Some people described themselves a being deaf, although actually they have a profound hearing loss. Now a profound loss means you really can’t hear anything without some kind of aid, but still you do have some hearing. I always assumed deaf meant no hearing at all, but I deal with people who are deaf, use sign language, are unable to speak properly, but still they say they have hearing aids but never wear them. Is there a line drawn between deaf and hearing loss?
Are you asking this question from a philosophical standpoint… or a medical?
You posted a very interesting question… and thoughts.
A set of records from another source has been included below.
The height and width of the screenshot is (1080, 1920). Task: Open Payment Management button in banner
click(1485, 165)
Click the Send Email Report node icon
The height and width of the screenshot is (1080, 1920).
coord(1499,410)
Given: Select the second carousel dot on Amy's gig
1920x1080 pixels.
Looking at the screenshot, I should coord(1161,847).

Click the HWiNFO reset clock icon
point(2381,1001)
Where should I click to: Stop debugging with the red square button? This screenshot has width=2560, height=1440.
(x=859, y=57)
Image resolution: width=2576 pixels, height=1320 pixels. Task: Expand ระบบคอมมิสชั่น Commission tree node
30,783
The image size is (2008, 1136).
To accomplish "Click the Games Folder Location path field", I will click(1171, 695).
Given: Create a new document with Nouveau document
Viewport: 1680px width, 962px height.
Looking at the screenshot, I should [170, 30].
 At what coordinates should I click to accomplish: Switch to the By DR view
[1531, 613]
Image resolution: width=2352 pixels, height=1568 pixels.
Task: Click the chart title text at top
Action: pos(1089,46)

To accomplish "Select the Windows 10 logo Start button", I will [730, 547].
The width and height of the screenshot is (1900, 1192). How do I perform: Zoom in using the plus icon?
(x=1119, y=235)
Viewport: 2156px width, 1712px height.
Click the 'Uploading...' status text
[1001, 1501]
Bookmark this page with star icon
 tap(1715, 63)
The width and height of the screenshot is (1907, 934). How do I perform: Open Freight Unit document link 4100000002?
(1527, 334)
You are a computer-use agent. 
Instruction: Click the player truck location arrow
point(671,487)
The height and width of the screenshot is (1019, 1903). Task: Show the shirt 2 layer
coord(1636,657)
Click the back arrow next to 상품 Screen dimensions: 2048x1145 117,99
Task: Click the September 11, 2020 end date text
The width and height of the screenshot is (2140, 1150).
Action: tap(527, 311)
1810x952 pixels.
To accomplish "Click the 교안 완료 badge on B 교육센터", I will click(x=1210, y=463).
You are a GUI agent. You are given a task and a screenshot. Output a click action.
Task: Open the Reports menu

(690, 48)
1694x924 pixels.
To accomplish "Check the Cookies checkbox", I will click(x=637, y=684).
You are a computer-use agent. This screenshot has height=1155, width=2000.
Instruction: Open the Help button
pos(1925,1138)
I’ve spent the last hour or so online Googling “Deaf” and “Profound Hearing Loss”. It’s still as confusing to me, as it is to you.
As sometimes defined: a person with “profound hearing loss” is someone who needs the sound trying to be heard, to be at a decibel rating of at least 90 (can be mechanically increased with Hearing Aids)… and in close proximity to them.
To be “deaf” is sometimes defined as the inability to hear any sounds, no matter what the high decibel rating is.
Now to throw a monkey wrench into this whole thing. On the other hand, I found a couple of “Deaf” web sites that consider deafness as being hearing impaired with a “profound hearing loss”.
As you know, we often say someone is “deaf” even if they have only a little hearing loss. I’m confused… aren’t you? My thoughts on this?
“Which came first… the chicken, or the egg?” No matter which way you look at it you can see it either way.
Deaf… or Profound Hearing Loss??? It’s all on how one looks at it.